## 課題
経済特区についての引用文で、投資を引き付けるために組み合わせるとされているものをすべて挙げよ。

## 引用文
****

特に、データセンター関連の投資が増加しており、2023年にはデジタル投資が605億リンギット(約2兆1,560億円)と、2021年と比べて17.8倍に拡大しています。

アジア地域への影響

この経済特区の設立は、東南アジア地域における経済活動の活性化に寄与すると期待されています。特に、シンガポールの資本と技術力、ジョホールの土地や労働力、エネルギー資源を組み合わせることで、AIやテクノロジー分野の製造などへの投資を引き付けることが可能になると期待されています。

両国の期待感

マレーシアとシンガポールの両政府は、この経済特区を通じて経済的な相互利益を追求する計画です。特区内の企業には、税制での優遇措置(特別法人税率や、知識労働者への特別所得税率)などが提供される予定です。
アンワル首相はこの取り組みを「国際的にもユニークな取り組み」と評価し、ウォン首相も「双方の強みを生かし、経済特区を競争力ある魅力的な活動の場にできる」と期待感を表しています。

****

## 提供データ
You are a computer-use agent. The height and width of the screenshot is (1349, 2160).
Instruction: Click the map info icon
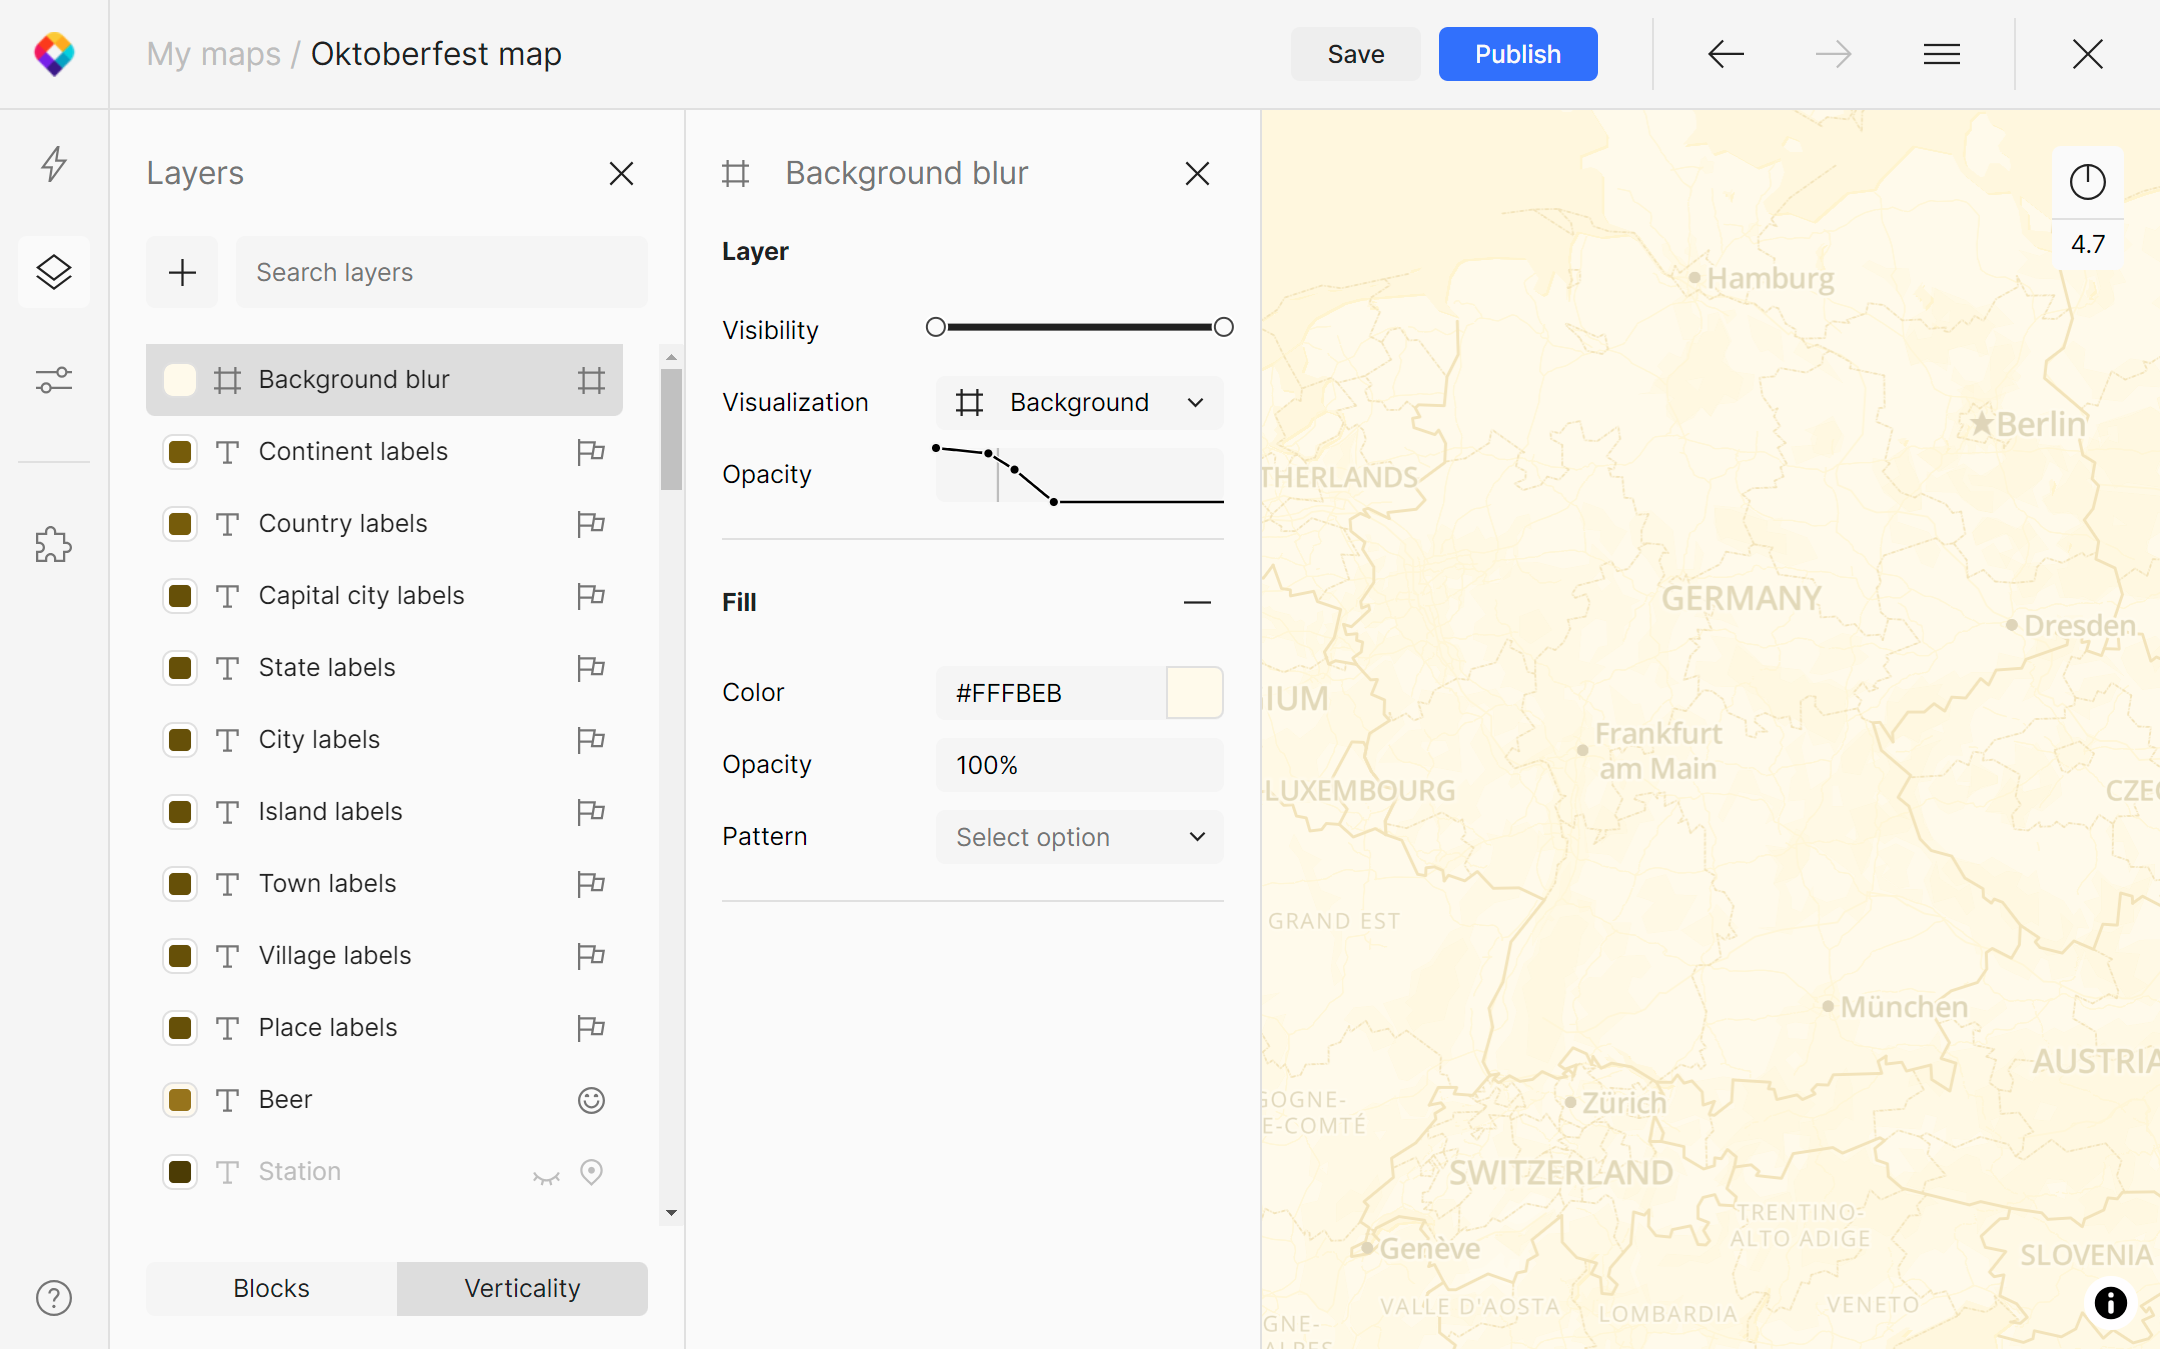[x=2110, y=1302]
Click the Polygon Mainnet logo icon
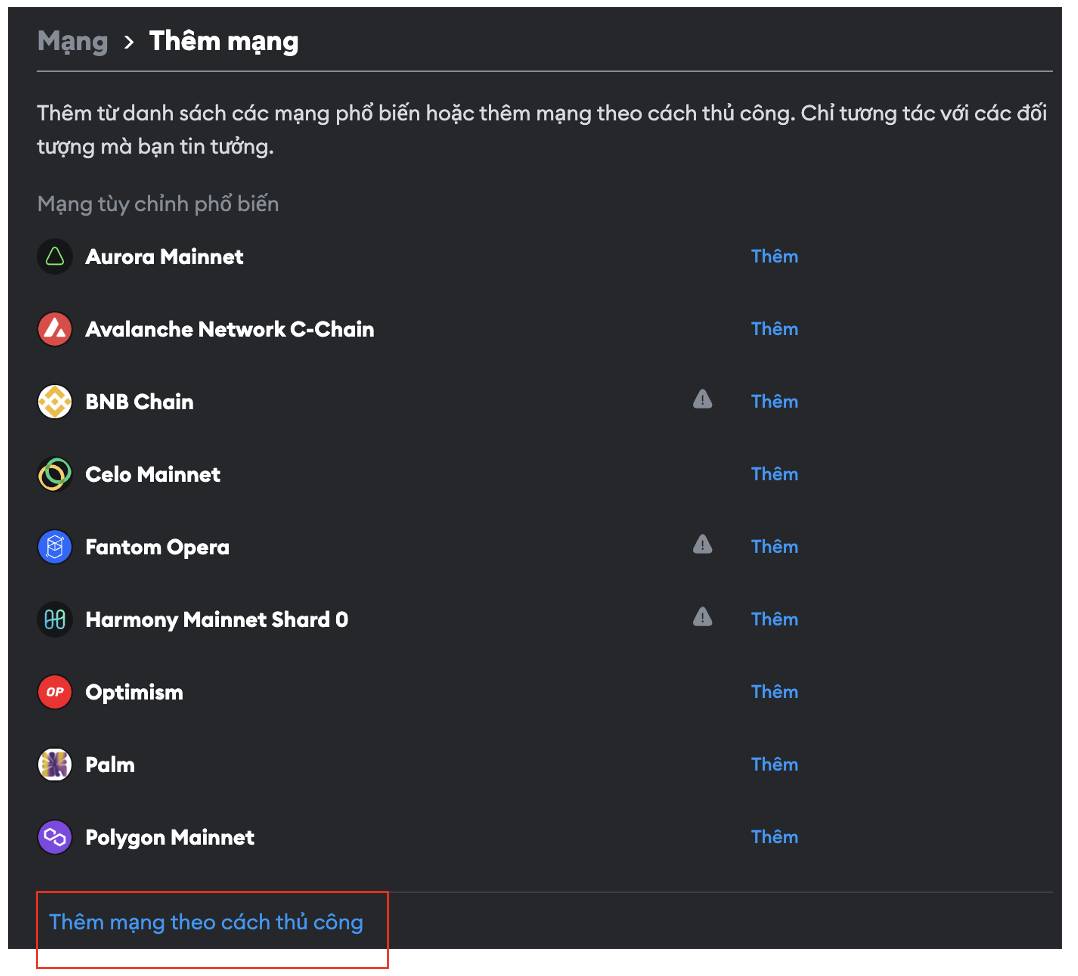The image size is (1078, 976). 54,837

****

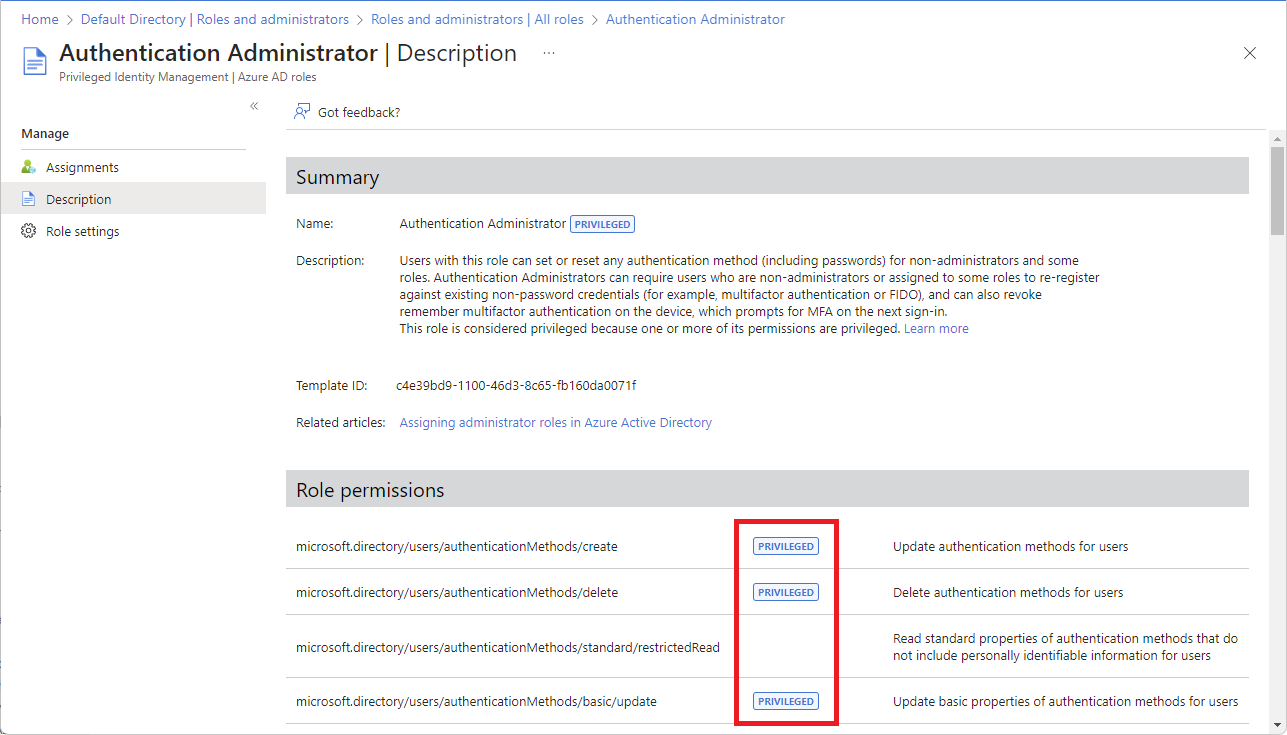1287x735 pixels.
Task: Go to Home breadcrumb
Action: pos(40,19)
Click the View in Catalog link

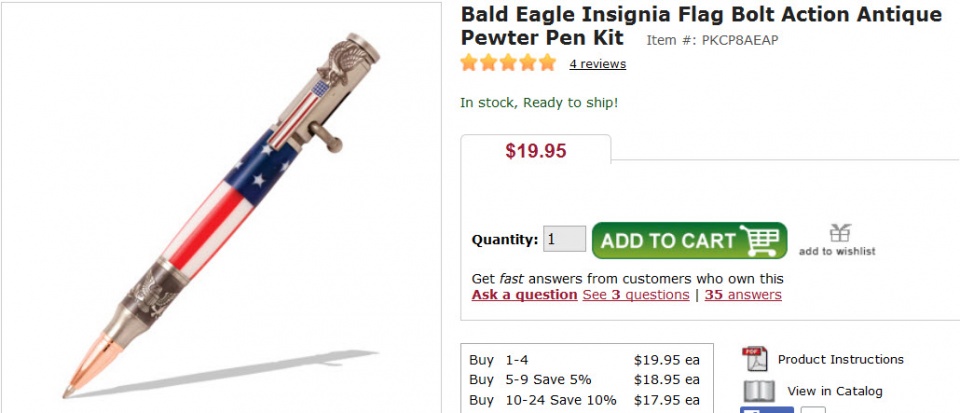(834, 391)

****

## 正答
シンガポールの資本、シンガポールの技術力、ジョホールの土地、ジョホールの労働力、エネルギー資源